Most people, I think, use the internet as a place to do things like get info from doctors and how to take a pregnancy test. They use online learning as well, and that’s why the curiosity that inspired me to write about this topic, was awesome.
Where Do I Go To If I Have Question About Online Learning
By Charles McArthur, CNN
Online learning is taking off in college and high school around the world. But you wouldn’t know it from the Americans who are most apt to sit in front of a screen.
In their 30 years of work with students around the world, researchers at the University of Helsinki have discovered that Americans are the least likely people globally to take online courses.
What’s more, Americans are the most likely to drop courses due to a lack of Internet access.
CNN visited several online learning campuses in the New York area, and found that students expressed skepticism about the courses they could take.

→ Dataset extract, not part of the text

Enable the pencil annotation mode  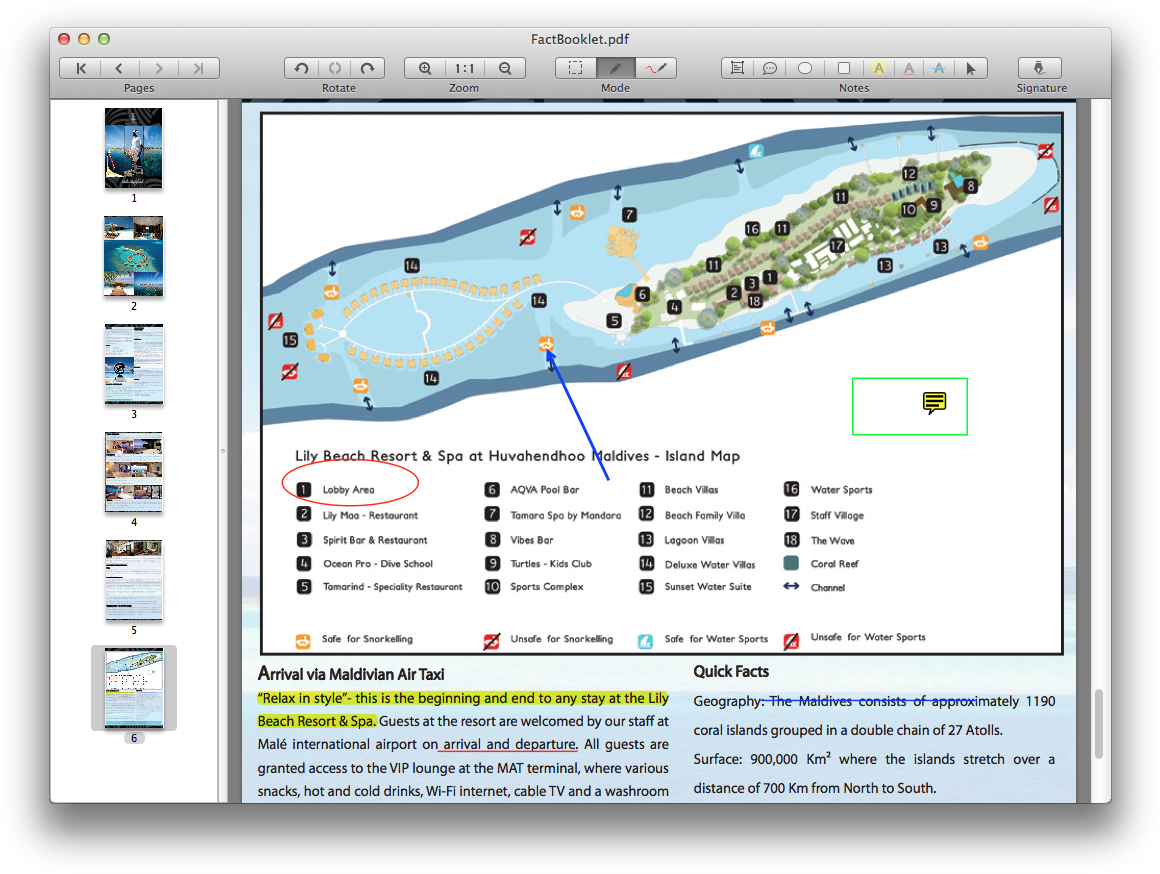(615, 68)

By contrast, students from Tanzania, France, and the UK were quick to download course materials and excited about the opportunities they offered.
Awareness was a problem. Some students walked up to the front desk at Saint Lawrence University’s flagship campus in New York and asked for a syllabus. Others asked for short courses that offered tangible credits for a degree — and that had no fees.

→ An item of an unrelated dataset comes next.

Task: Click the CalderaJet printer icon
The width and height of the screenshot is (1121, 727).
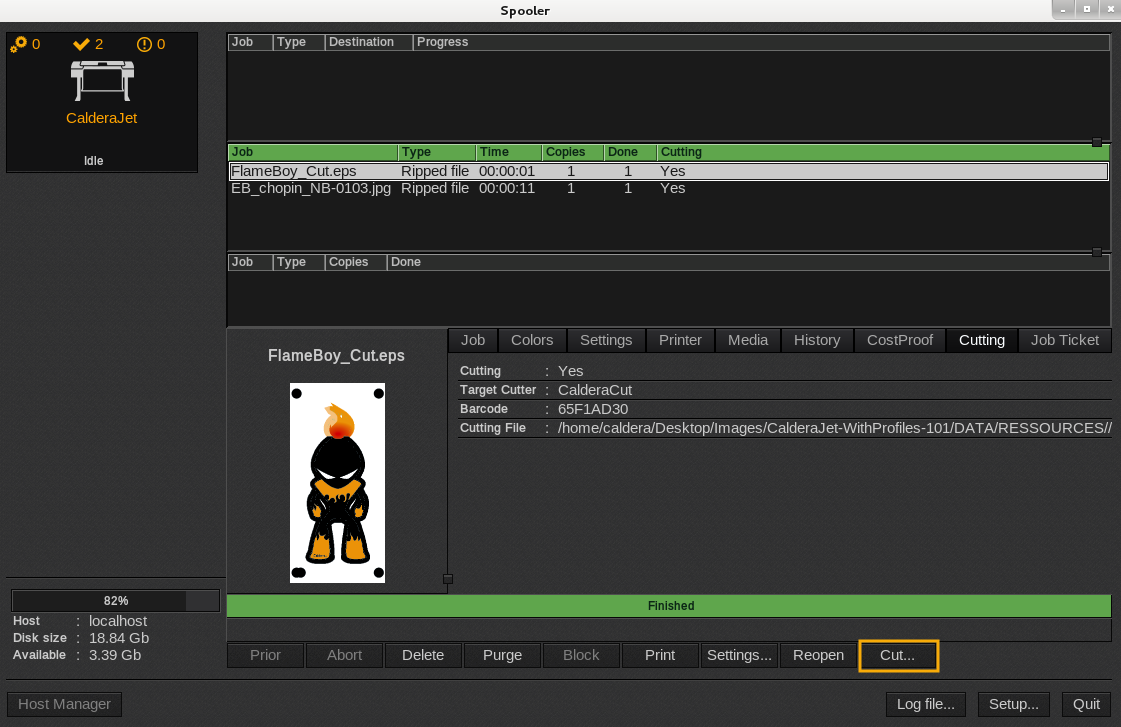Action: point(101,80)
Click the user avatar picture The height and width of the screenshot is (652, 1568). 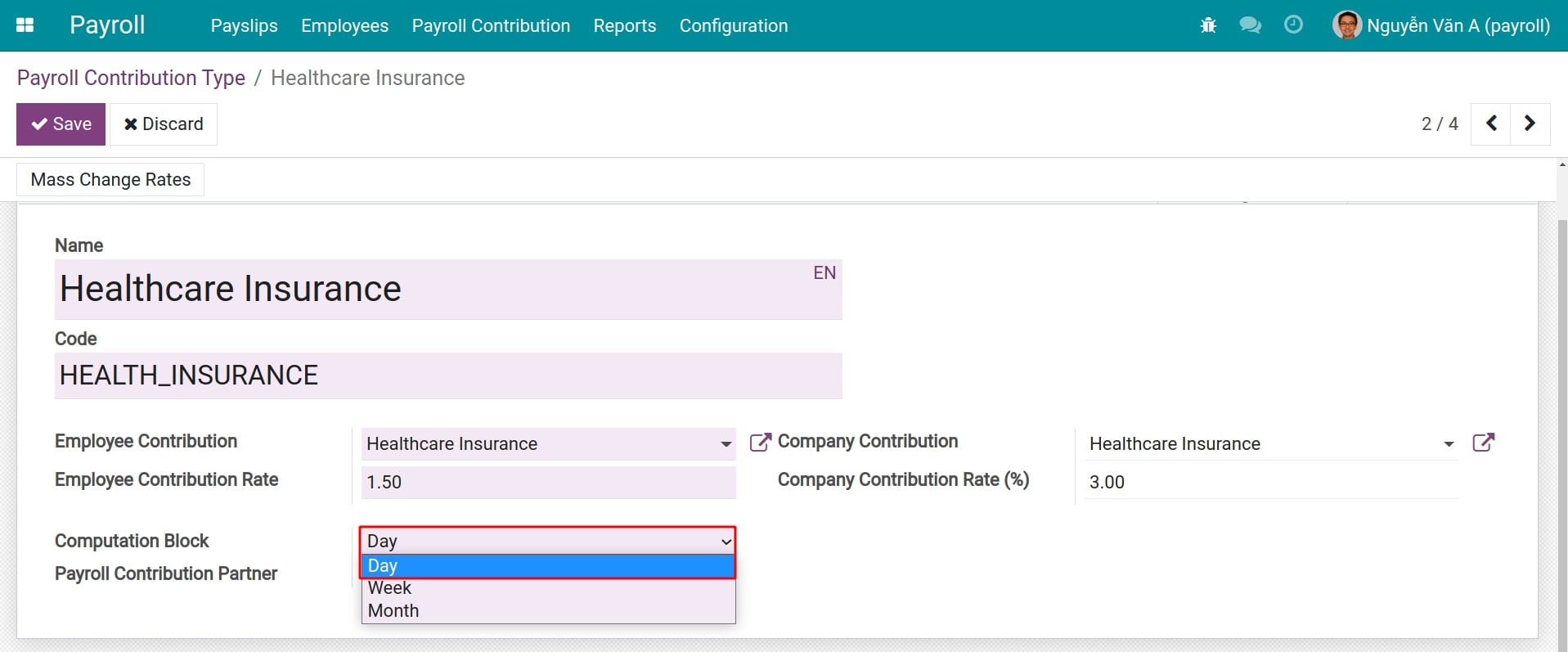pyautogui.click(x=1346, y=25)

Students from Tanzania were particularly impressed with the online versions of the country’s high school curriculum, built by their government. One student said the on-campus sessions were “not attractive,” and that online took more of an effort and time to complete.
Fellow student Bruce Butler told CNN he studied for 13 hours a day, never looking at a textbook, to become a licensed pilot.
French high school student Sophia Corrado from Paris told CNN that not having to pay tuition on her entire semester of French coursework was “extremely important” to her. Corrado traveled to New York for the course, making the long trip two days after her final exam.
Other students were simply turned off by the medium. At Queens College in New York, Joseph Sayes, a 22-year-old American studying social science, never used his Internet connection. He only attended one class, solely from his hotel in New York, because he didn’t like how it was formatted.
“There’s no commas and so forth,” he said. “I like a more factual format, something that my professors will teach me. So, in a world where a whole generation doesn’t like to read things the way their professors teach them, that was probably a deal-breaker for me.”